Can a Nasal Spray Help Prevent COVID-19?
It’s been a while since we’ve heard much about COVID-19 prevention, but a new study from September 2025 grabbed attention.
Published in JAMA, it looked at whether a nasal spray called azelastine could help stop people from catching COVID-19. Let’s unpack why scientists tested it, how the trial worked, and what they found.
Why Test an Allergy Spray?
Back in 2021, researchers started wondering if antihistamines—drugs usually used for allergies—could help fight COVID-19. These medicines attach to certain receptors in the body, and scientists thought if a drug like azelastine or diphenhydramine (Benadryl) could latch onto the same spot the virus uses, it might block infection.

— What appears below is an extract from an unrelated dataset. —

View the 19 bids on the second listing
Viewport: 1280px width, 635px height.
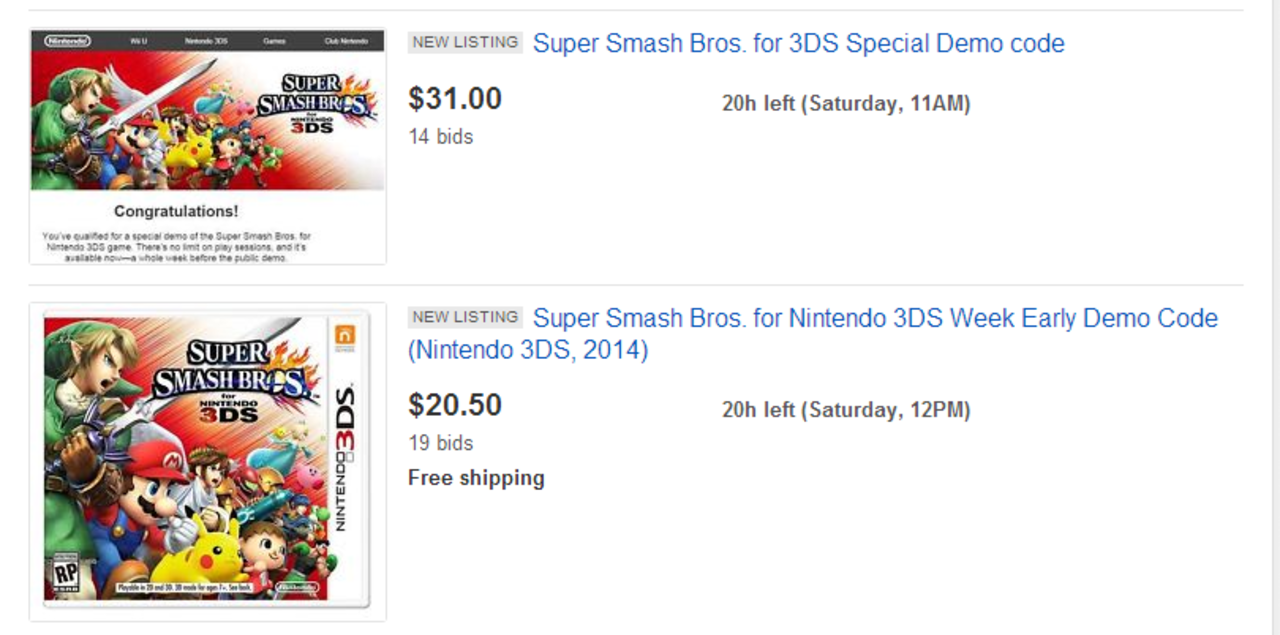(x=439, y=443)
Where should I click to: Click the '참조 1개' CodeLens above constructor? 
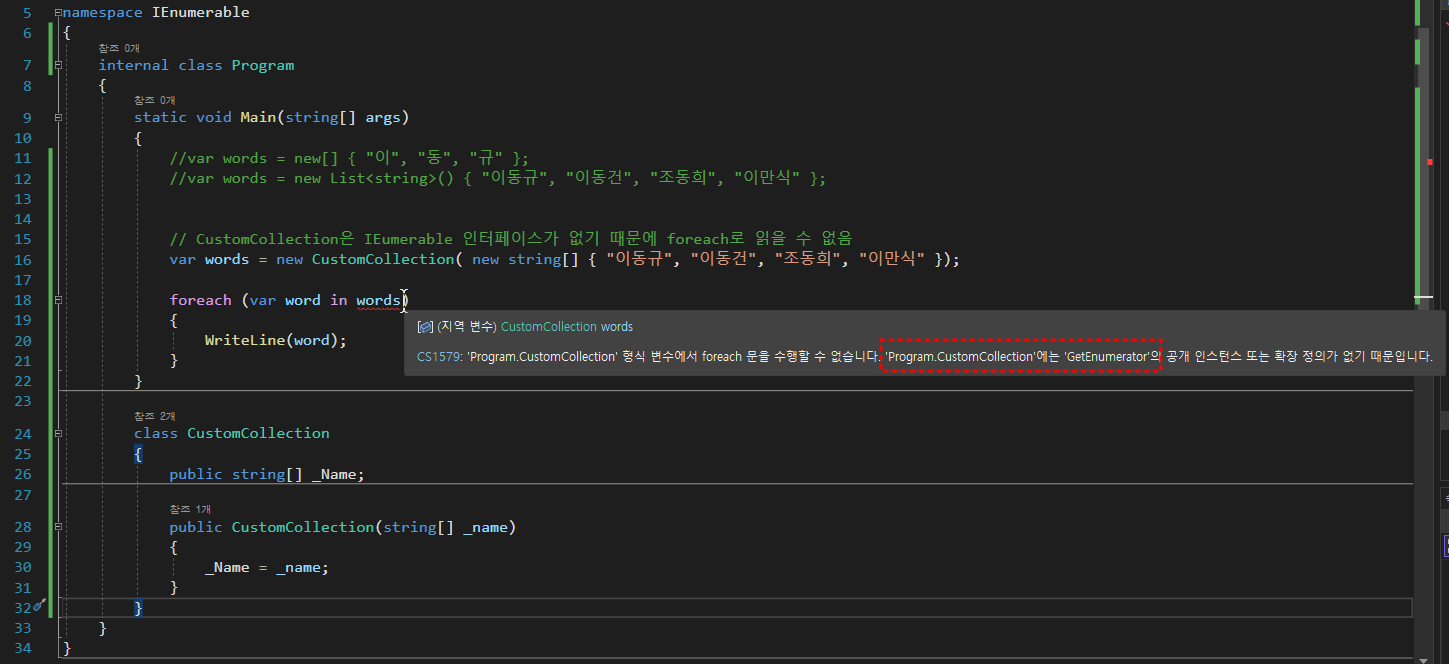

Early lab tests showed azelastine slowed the virus in a petri dish. But what happens in the lab doesn’t always happen in people, so researchers needed a solid trial to find out if it really prevents illness.
What Earlier Studies Found
Before this big new trial, smaller studies tested azelastine sprays on people who already had COVID-19. Participants got either a placebo or sprays at two strengths—0.02% and 0.1%—for 11 days. Those using the stronger 0.1% version had lower virus levels in their noses, meaning the spray might help clear the virus faster. But those trials didn’t test prevention—only treatment.
The 2025 Trial: Can It Stop Infection?
The new study focused on prevention. Researchers asked a simple question: if healthy people use azelastine nasal spray, can it keep them from getting COVID-19 at all?
The trial enrolled 450 healthy adults in Germany, ages 18 to 65, none of whom had COVID-19 at the start. They couldn’t take part if they were using other nasal medicines or antihistamines, or if they were pregnant or breastfeeding.
Volunteers were randomly split into two groups—one got the 0.1% azelastine spray, and the other got a placebo. Nobody knew which group they were in. They sprayed once per nostril, three times daily, for 56 days. If they were exposed to COVID-19 or started feeling sick, they increased to five times a day for three days.
Everyone took rapid tests twice a week, and if one turned positive, they got a PCR test to confirm infection.
What the Study Found
The main goal was to see how many people got infected by day 56. Researchers also tracked symptoms, how long positive tests lasted, and any side effects.
By the end:
Only 5 out of 227 people using azelastine got COVID-19 (2.2%), compared to 15 out of 223 on placebo (6.7%). That means the spray cut infection risk by about 69%, or a 4.5% absolute drop in cases.
Statistically, for every 23 people who used the spray for 56 days, one infection might be prevented. If the virus spreads more widely, that number could drop, meaning more benefit per user.
Relative vs. Absolute Risk
“Relative risk” shows how much something reduces your chances of infection, while “absolute risk” shows the real-world impact. If infections are already rare, absolute benefits look small—even when the relative effect sounds big. Both matter, depending on the situation.
How Safe Was It?
Interestingly, more general side effects happened in the placebo group. But nasal irritation and nosebleeds were a bit more common in the azelastine group. Other mild effects included a bitter taste, headaches, and tiredness.
One person developed Hashimoto’s thyroiditis, but that likely wasn’t from the spray.
Because the bitter taste was a top complaint, a newer over-the-counter version called Astapro was made. It’s sweeter, stronger (0.15%), and only needs one spray per day. Only 3–6% of users report a bad taste with it.
What’s in It?
Azelastine hydrochloride is the active ingredient, along with preservatives like benzalkonium chloride that prevent bacterial growth. Some people wondered if those preservatives might have helped fight the virus, but that seems unlikely—they’re found in lots of nasal sprays that don’t affect COVID-19.
Azelastine itself is a second-generation antihistamine. Unlike older ones like Benadryl, it doesn’t cause much drowsiness or cross into the brain. Still, long-term studies are needed to be sure it’s safe for extended use.
Where to Get It
The 0.1% version used in the study requires a prescription, but the 0.15% Astapro spray is available over the counter. The OTC bottle costs about $20–30, while the prescription version may be cheaper with insurance. Both can be used by adults and children.
How It Works
Azelastine seems to block the receptor sites the COVID-19 virus uses to latch onto nasal cells. By closing that “doorway,” the virus has a harder time getting in or spreading, possibly shortening how long you’re contagious.
When to Use It
The spray might be most useful during high-risk times—crowded places, flights, or after being around someone sick. It’s not meant for daily, indefinite use since long-term safety data is still limited. Think of it as a short-term layer of defense, not a constant routine.
Final Thoughts
Azelastine nasal spray isn’t a silver bullet, but it could lower your risk of catching COVID-19—especially during surges or travel. The biggest downside is that bitter taste, but the newer Astapro spray fixes that.
As always, check with your doctor before using it for anything beyond its labeled purpose, and keep an eye out for more research as scientists continue studying this simple but promising line of defense.